The women at the center of these cases are often in their 70s, 80s, and beyond — some living with cognitive decline, physical disabilities, or isolation from family. Even when a resident appears to consent, officials say the question remains: can true consent exist when one person controls medication schedules, mobility assistance, meals, and hygiene?
Under current Utah law, non-consensual sexual contact between staff and patients is illegal. Licensed professionals — such as doctors and registered nurses — are also barred from engaging in sexual relationships with patients, even if both parties claim consent.

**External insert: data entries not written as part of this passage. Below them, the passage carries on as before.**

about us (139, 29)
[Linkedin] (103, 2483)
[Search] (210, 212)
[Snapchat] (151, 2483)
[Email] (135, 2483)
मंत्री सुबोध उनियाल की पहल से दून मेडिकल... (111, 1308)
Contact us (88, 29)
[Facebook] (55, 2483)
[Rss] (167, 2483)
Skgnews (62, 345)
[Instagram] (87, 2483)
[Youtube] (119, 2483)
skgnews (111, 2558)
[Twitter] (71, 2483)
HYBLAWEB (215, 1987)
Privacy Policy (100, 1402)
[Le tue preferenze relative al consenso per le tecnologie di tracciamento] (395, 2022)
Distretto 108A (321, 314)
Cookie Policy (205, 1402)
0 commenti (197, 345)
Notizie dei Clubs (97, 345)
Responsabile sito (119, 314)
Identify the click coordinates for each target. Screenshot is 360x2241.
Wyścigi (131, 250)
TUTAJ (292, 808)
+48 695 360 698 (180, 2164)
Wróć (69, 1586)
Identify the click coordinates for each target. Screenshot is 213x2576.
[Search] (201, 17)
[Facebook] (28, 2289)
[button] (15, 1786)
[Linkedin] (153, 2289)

But those restrictions do not extend to unlicensed staff: certified nursing assistants, aides, techs, housekeepers, and food service workers.
That loophole has prompted legislative concern.

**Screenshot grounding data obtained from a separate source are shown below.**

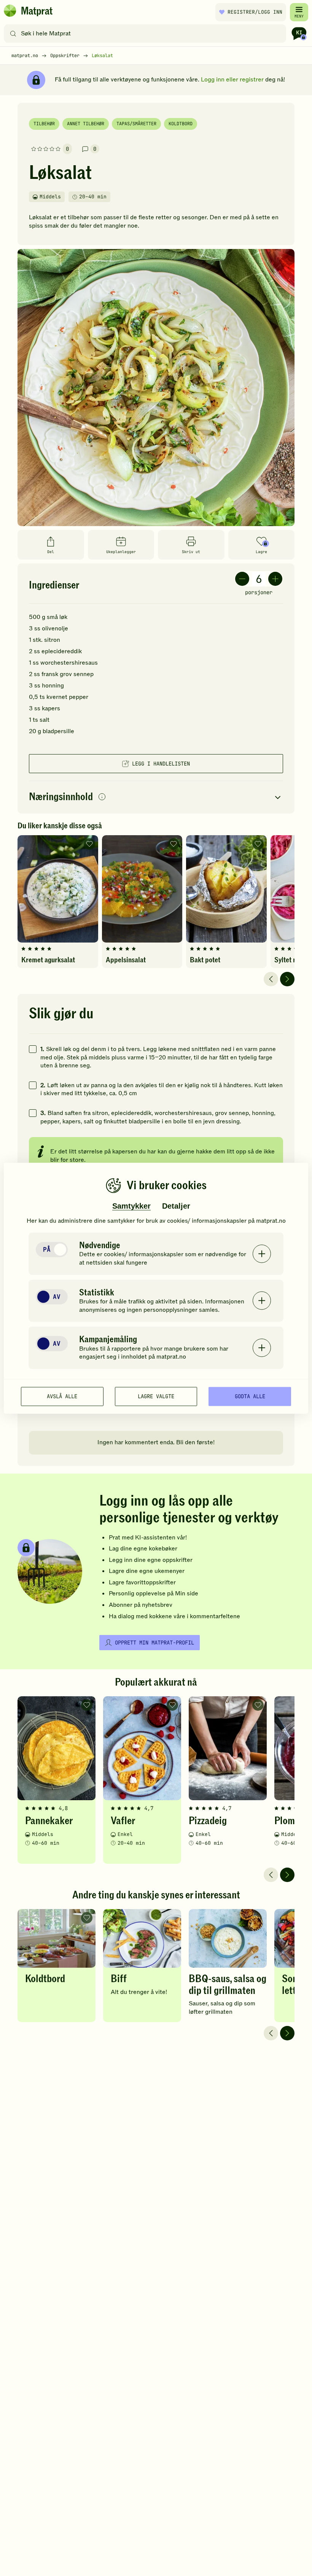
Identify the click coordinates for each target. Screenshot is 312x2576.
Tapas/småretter (136, 124)
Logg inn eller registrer (232, 79)
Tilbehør (44, 124)
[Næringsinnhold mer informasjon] (102, 797)
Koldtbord (181, 124)
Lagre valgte (156, 1396)
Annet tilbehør (85, 124)
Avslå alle (62, 1396)
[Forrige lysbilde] (271, 979)
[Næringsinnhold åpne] (156, 797)
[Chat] (299, 33)
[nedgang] (242, 579)
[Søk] (13, 33)
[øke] (275, 579)
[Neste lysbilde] (287, 979)
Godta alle (250, 1396)
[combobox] (146, 33)
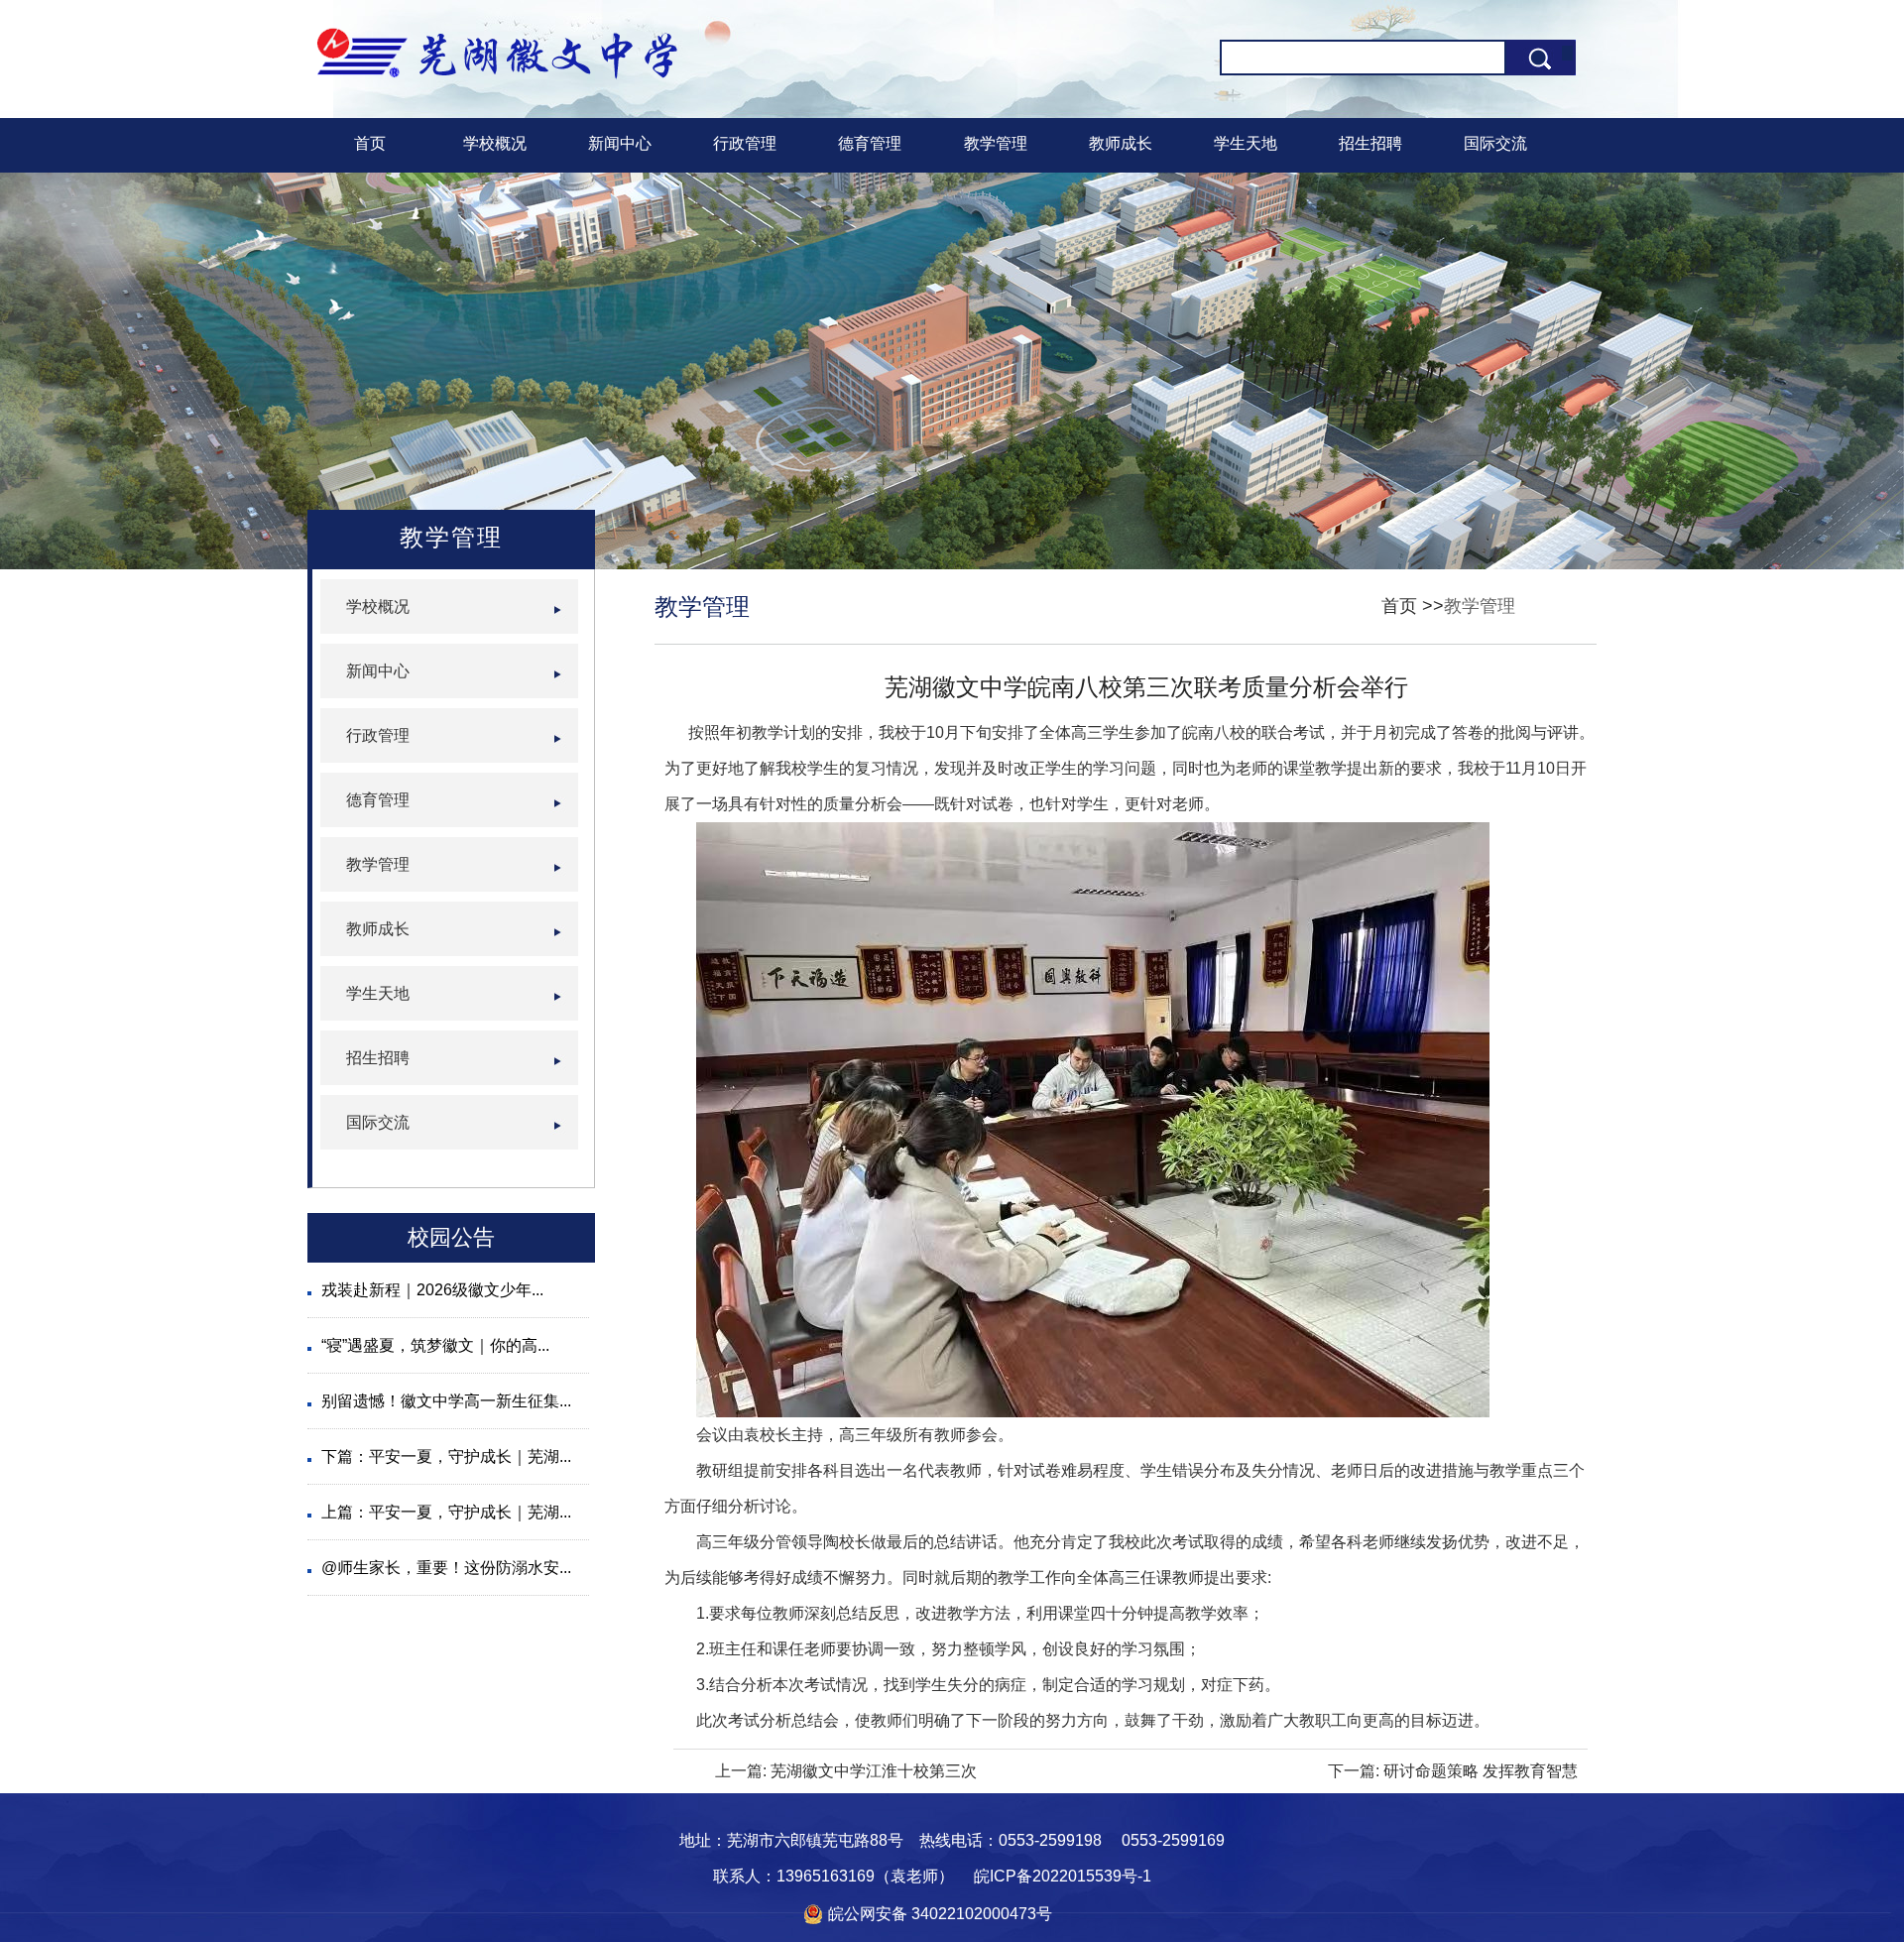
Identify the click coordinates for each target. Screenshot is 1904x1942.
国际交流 (1495, 143)
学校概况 (495, 143)
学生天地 (1245, 143)
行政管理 (744, 143)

Jennifer Plumb, a state senator and practicing emergency room physician, sponsored a bill last year aimed at criminalizing sexual relationships between unlicensed caregivers and residents in long-term care settings.
While drafting the legislation, Plumb said she heard troubling accounts of individuals who moved from facility to facility, repeatedly becoming entangled in relationships with residents.

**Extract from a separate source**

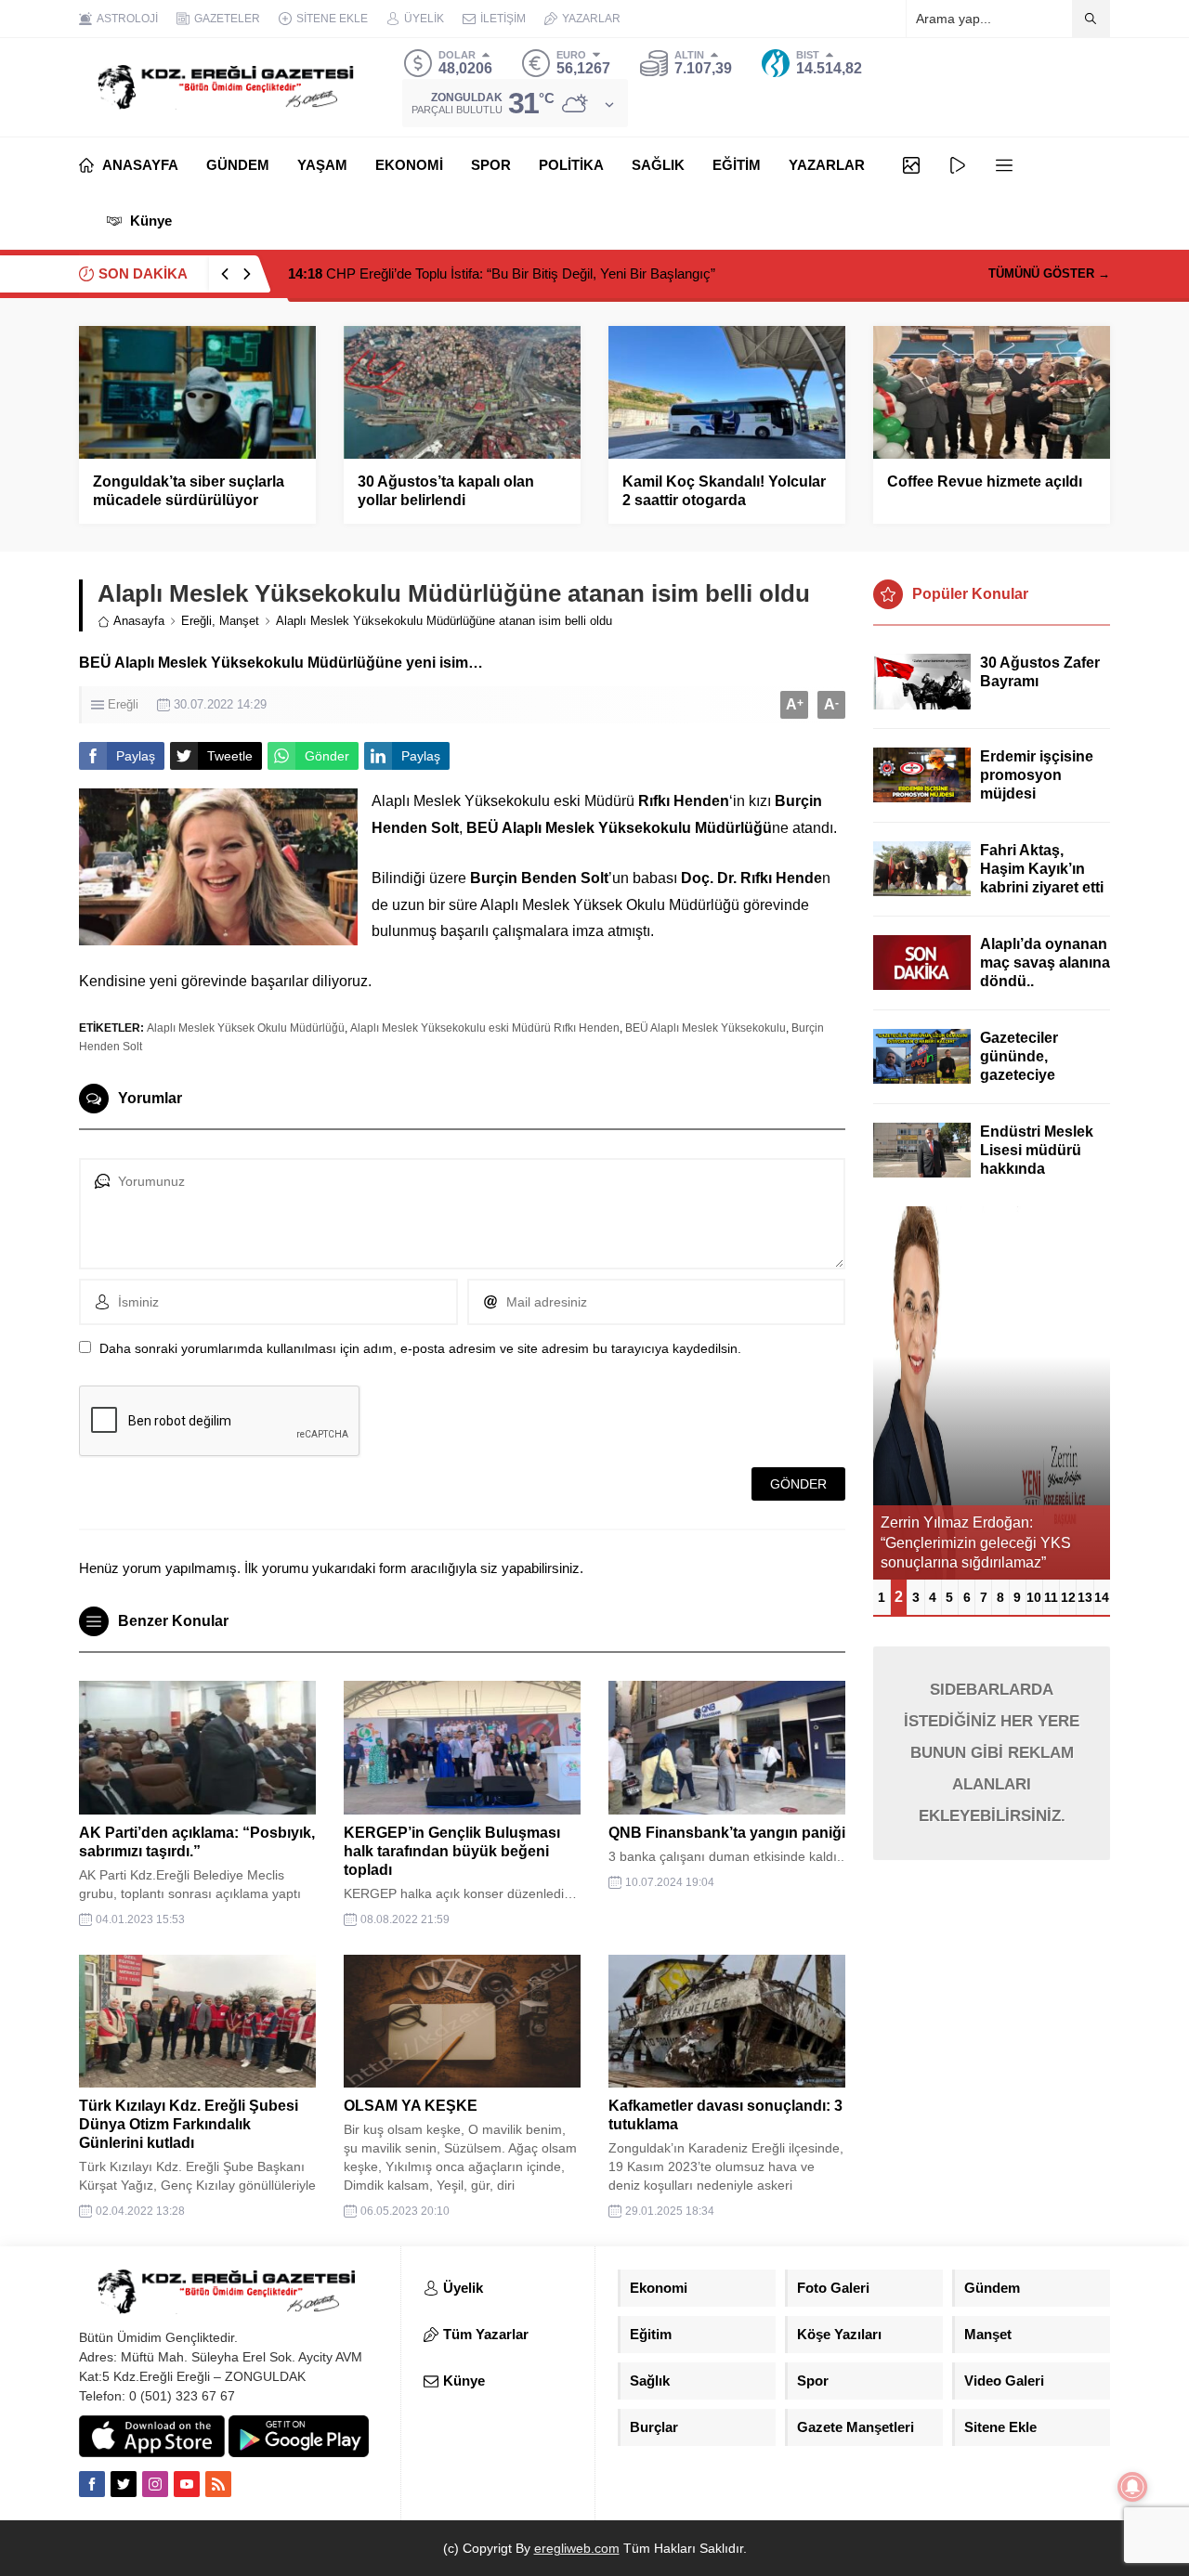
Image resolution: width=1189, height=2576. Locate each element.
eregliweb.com (577, 2548)
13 (1085, 1597)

“I think this is happening frequently enough we probably need to look at what sort of standard we can set up and what sort of protections we can put in place,” she told Fox 13.
Plumb initially hoped licensing requirements might address the issue, creating a regulatory framework to track misconduct. But she concluded that such a system would be difficult to implement statewide.
“That means there has to be a criminal penalty piece associated with it,” she argued. “Otherwise, we are not going to be able to track these and we are also not going to be able to disincentivize it.”
Yet not everyone agrees that criminalization is the answer.
Nate Crippes, an attorney with the Disability Law Center, has pushed back, arguing that a blanket criminal ban could create discriminatory consequences for people with disabilities.
“My colleague uses a wheelchair,” Crippes told Fox 13. “And if each of us were to engage in sexual conduct with a nurse who was providing us care or something like that, it would be a crime for that nurse if she or he did that with him but not with me. And that really seemed discriminatory to us.”
Crippes maintains that if staff members are being fired for inappropriate relationships, that may signal existing accountability systems are functioning.
But for families of elderly women in care facilities, termination may not feel like enough protection.
Behind policy debates and legal language are women who may be lonely, medically fragile, or dependent on the very individuals with whom they become romantically or sexually involved. When relationships sour — or when cognitive decline worsens — those same caregivers may still control access to medication, mobility, and basic dignity.
The question Utah lawmakers continue to wrestle with is not whether older women have the right to intimacy. It is whether the structure of long-term care makes that intimacy inherently unequal — and whether the state has a duty to intervene before vulnerability turns into exploitation.